Reworked Streaming Multiprocessors
Aside from their increased number, each multiprocessor has undergone several optimizations. The first is the increased number of active threads per multiprocessor – from 768 to 1,024 (from 24 32-thread warps to 32). A larger number of threads are especially useful for masking the latency of texturing operations. For the totality of the GPU the increase is from 12,288 active threads to 30,720.
The number of registers per multiprocessor has doubled – from 8,192 registers to 16,384. With the concomitant increase in the number of threads, the number of registers usable simultaneously by a thread has increased from 10 registers to 16. On the G8x/G9x, our test algorithm used 67% of the processing units; on a GT200 that figure would be 100%. Combined with the two texture units, performance should be substantially higher than with the G80 we used for our test. Unfortunately, CUDA 2.0 requires a driver that’s still in a beta version and doesn’t recognize the GeForce 200 GTX. As soon as the main branch of the drivers adds support, we’ll redo the test.
That’s not the only improvement made to the multiprocessors: Nvidia announces that they’ve optimized the dual-issue mode. You’ll recall that since the G80, multiprocessors are supposed to be able to execute two instructions per cycle: one MAD and one floating MUL. We say “supposed to” because at the time we weren’t able to see this behavior in our synthetic tests – not knowing if this was a limitation of the hardware or the drivers. Several months and several driver versions later, we now know that MUL isn’t always easy to isolate on the G80, which led us to believe the problem was at the hardware level.
But how does dual-issue mode operate? At the time of the G80 Nvidia provided no details, but since then, by studying a patent, we’ve learned a little more about the way instructions are executed by the multiprocessors. First of all the patent clearly specifies that the multiprocessors can only launch execution of a single instruction for each GPU cycle (the “slow” frequency). So where is this famous dual-issue mode? In fact it’s a specificity of the hardware: One instruction uses two GPU cycles (four ALU cycles) to be executed on a warp (32 threads executed by 8-way SIMD units), but the front end of the multiprocessor can launch execution of one instruction at each cycle, provided that the instructions are of different types: MAD in one case, SFU in the other.

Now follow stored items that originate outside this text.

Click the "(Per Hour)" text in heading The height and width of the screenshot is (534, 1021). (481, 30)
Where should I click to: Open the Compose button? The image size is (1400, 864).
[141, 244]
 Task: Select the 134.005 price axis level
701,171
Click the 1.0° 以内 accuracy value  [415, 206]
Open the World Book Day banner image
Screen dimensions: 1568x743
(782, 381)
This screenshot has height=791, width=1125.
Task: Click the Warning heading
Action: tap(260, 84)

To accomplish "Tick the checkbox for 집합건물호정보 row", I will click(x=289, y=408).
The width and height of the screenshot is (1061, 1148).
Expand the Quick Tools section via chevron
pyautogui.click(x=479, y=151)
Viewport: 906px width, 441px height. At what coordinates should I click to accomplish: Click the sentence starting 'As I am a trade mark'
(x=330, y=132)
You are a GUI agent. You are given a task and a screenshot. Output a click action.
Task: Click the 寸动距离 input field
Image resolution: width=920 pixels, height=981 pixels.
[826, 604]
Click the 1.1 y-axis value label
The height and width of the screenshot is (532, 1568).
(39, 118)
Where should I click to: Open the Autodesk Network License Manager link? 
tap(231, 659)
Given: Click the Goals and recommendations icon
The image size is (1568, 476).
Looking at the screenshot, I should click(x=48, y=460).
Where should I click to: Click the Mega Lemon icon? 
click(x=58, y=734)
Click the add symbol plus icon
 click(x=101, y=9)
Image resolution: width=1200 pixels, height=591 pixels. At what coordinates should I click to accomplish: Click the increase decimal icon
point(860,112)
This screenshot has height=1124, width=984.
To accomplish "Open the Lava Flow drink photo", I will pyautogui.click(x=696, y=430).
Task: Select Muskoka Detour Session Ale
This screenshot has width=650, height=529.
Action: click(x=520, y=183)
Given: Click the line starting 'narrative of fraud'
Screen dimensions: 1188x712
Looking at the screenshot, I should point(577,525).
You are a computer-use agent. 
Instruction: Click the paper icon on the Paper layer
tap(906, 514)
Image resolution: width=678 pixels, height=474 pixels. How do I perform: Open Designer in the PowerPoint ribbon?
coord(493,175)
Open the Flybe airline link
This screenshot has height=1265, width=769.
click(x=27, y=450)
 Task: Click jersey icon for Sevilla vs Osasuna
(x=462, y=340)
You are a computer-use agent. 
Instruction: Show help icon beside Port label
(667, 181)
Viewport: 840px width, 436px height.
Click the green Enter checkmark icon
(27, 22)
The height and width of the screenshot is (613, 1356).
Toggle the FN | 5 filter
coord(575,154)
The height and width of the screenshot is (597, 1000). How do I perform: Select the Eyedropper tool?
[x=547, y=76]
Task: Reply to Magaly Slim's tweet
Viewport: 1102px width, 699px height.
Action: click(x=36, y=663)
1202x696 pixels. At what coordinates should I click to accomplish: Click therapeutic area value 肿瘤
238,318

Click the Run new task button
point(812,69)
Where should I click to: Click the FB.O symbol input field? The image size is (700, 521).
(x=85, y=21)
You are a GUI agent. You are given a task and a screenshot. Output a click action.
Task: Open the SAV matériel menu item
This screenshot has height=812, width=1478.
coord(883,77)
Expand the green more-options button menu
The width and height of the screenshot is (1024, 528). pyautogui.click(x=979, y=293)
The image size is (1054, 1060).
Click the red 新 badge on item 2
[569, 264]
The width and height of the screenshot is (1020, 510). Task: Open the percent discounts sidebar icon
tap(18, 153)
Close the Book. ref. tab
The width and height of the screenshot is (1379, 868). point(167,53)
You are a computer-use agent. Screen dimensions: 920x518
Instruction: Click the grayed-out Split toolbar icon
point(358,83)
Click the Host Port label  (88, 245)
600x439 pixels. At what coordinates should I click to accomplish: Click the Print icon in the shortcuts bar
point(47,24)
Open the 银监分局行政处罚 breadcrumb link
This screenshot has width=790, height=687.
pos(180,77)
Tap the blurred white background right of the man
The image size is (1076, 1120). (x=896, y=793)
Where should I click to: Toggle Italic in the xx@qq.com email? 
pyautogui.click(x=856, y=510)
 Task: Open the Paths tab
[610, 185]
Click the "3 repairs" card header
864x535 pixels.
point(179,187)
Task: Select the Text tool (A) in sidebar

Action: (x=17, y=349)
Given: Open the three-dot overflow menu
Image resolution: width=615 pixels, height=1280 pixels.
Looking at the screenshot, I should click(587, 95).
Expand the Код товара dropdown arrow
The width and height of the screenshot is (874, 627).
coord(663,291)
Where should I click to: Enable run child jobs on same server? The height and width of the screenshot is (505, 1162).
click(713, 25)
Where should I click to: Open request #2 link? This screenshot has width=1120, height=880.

In addition to transcendental operations and interpolation of the values of each vertex, the SFU is also capable of executing a floating-point multiplication. By alternating execution of MAD and MUL instructions, there’s an overlap of the duration of the instructions. In this way each GPU cycle produces the result of a MAD or a MUL on a warp – that is, 32 scalar values. Whereas from Nvidia’s description you might expect to get the result of a MAD and a MUL every two GPU cycles. In practice, the result is the same, but from a hardware point of view it greatly simplifies the front end, which handles launching execution of the instructions, with one starting at each cycle.
What was it that limited the ability to do this on the G8x/G9x and has been corrected on the GT200? Nvidia, unfortunately, isn’t specific about that. They simply say that they’ve worked on such points as register allocation and scheduling and launching of instructions. But you can rely on us to pursue our investigation. Now let’s see if the changes Nvidia has made are useful in practice in a synthetic test – GPUBench.BenchlFor purposed of comparison we’ve added the 9800 GTX’ scores to the graph. This time it’s clear; you can see the higher rate for MUL instructions compared to MAD instructions. But we’re still a long way from doubled values, with a gain of approximately 32% compared to the rate for MAD instructions. But that will do for now. We should mention that the results for DP3 or DP4 instructions shouldn’t be taken into account, since the scores aren’t consistent. The same goes for the results for POW instructions, which are probably due to a driver problem.
The last change made to the Streaming Multiprocessors is support for double precision (floating-point numbers on 64 bits instead of 32). Let’s be clear – the additional precision is only moderately useful in graphics algorithms. But as we know, GPGPU is taking on more and more importance for Nvidia, and in certain scientific applications, double precision is a non-negotiable demand!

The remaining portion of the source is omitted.